Faye Webster est une autrice-compositrice-interprète d’Atlanta qui fait de la musique mielleuse à la touche country, qui chante sa vie en nous la chuchotant à l’oreille, et qui, à 26 ans, vient de sortir son cinquième album.
J’ai découvert cette artiste de la même manière que plusieurs, il y a quelques années, par sa chanson « Kingston ». Tout de suite charmante par la chaleur de ses instruments, et par son refrain saccadé. L’album dont la chanson est issue a généralement le même effet, très réussi.
Ce que Webster fait aujourd’hui, sur Underdressed at the Symphony, se démarque par l’attention au détail, à l’atmosphère et au feeling. On peut dire que l’album nous met dans un état de détente, et qu’il nous y maintient pour toute sa durée. Pas le genre de détente qui nous endort, par contre. Plutôt celui qui nous donne envie de ne rien faire d’autre qu’écouter, tard dans la nuit, loin du soleil. C’est un sentiment que la chanteuse exprime aussi par ses paroles, qui dénotent un sentiment d’inadéquation face au poids des responsabilités de la vie adulte. Elle dit sur la page Bandcamp de l’album que son titre vient du fait que, dans cette période de sa vie, elle achetait souvent des billets de concert d’orchestre symphonique à la dernière minute. L’anonymat d’être fondue dans la foule dans ce monde à part était attrayant, même si elle n’était pas habillée pour l’occasion.
Si elle n’est pas anonyme sur ses albums comme elle l’est à ces concerts, sa voix se réduit presque toujours à un chuchotement. C’est intime et enchanteur, surtout lorsqu’elle assemble des harmonies angulaires. Le chef-d’œuvre de l’album, à mon avis, est « Lifetime ». L’image d’une plume bercée par la brise devant un crépuscule me vient. La chanson présente les meilleurs côtés de l’album: piano étincelant, ambiance veloutée, voix aiguë et languissante, groove lent, cordes et cuirs en dose mesurée. Aussi, juste assez de bizarrerie dans les accords, dans les paroles. Ajoutons à cela que tous les enregistrements sont des (premières ou deuxièmes) prises studio live, et nous avons là l’obligation de remarquer ce talent déployé. On s’imagine parfaitement Webster et ses musiciens en train de jouer dans une pièce enfumée.

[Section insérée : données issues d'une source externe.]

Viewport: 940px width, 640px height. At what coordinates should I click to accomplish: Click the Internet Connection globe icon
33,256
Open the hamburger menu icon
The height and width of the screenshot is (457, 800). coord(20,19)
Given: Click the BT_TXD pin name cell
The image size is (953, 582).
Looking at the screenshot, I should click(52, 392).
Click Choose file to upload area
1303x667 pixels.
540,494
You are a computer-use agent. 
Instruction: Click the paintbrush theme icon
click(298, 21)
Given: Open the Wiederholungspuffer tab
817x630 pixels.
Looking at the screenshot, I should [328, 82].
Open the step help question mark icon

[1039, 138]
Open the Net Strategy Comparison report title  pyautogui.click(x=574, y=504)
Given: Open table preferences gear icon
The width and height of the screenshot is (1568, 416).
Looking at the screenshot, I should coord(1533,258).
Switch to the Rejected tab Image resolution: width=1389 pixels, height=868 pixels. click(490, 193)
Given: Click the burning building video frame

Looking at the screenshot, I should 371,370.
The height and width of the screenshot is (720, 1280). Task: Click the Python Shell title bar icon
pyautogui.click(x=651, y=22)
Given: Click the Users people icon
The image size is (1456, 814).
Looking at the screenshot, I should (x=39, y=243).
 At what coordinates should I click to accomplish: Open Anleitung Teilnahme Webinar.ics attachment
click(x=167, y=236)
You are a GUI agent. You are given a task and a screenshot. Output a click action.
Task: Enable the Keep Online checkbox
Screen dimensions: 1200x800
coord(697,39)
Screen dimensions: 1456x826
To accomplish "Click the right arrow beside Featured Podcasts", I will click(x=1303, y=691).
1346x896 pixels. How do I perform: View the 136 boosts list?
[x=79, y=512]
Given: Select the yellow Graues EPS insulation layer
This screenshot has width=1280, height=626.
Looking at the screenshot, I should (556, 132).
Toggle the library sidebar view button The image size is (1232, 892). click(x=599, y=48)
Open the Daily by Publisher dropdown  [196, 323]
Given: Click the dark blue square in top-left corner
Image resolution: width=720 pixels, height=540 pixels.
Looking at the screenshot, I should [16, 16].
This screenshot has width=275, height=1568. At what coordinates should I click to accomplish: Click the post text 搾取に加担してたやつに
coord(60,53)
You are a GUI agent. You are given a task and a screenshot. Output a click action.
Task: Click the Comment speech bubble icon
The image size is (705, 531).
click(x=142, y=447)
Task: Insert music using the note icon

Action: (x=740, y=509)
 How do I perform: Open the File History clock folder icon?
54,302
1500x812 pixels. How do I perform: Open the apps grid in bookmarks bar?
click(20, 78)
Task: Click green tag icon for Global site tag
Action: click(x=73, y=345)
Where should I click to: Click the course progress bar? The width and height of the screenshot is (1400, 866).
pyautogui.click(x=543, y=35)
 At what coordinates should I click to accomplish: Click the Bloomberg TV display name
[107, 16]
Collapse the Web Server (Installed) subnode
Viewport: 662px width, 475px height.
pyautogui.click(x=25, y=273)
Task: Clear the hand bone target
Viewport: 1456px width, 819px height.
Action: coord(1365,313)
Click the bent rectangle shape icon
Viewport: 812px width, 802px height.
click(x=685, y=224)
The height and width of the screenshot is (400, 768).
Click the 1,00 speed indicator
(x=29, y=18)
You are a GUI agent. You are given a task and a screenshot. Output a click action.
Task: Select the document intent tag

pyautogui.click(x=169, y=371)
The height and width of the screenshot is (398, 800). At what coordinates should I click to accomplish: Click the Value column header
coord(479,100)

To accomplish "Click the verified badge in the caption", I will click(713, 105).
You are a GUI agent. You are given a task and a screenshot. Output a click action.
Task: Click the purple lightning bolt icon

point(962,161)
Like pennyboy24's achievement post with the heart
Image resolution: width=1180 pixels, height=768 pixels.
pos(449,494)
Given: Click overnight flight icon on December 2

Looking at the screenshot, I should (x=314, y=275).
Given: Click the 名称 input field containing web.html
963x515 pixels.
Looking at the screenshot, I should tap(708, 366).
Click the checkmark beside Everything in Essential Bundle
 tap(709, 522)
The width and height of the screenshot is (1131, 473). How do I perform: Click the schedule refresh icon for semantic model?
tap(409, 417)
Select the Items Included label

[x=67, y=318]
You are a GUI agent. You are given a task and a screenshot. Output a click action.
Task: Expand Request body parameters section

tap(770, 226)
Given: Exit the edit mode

S’il y a un hic à l’album, c’est « Lego ring » avec Lil Yachty, que je ne trouve pas tout à fait à sa place, mais qui n’est aucunement un affront. La collaboration ne sort pas de nulle part, cependant, compte tenu que Webster et Yachty sont des amis de longue date.
En somme, Underdressed at the Symphony est peut-être né d’inconfort, mais son effet est contraire. L’artiste a trouvé le genre d’honnêteté qui tue la honte, et la légèreté de savoir que les choses passent. Elle a eu la grâce d’en faire des chansons à nous faire fondre dans notre sofa.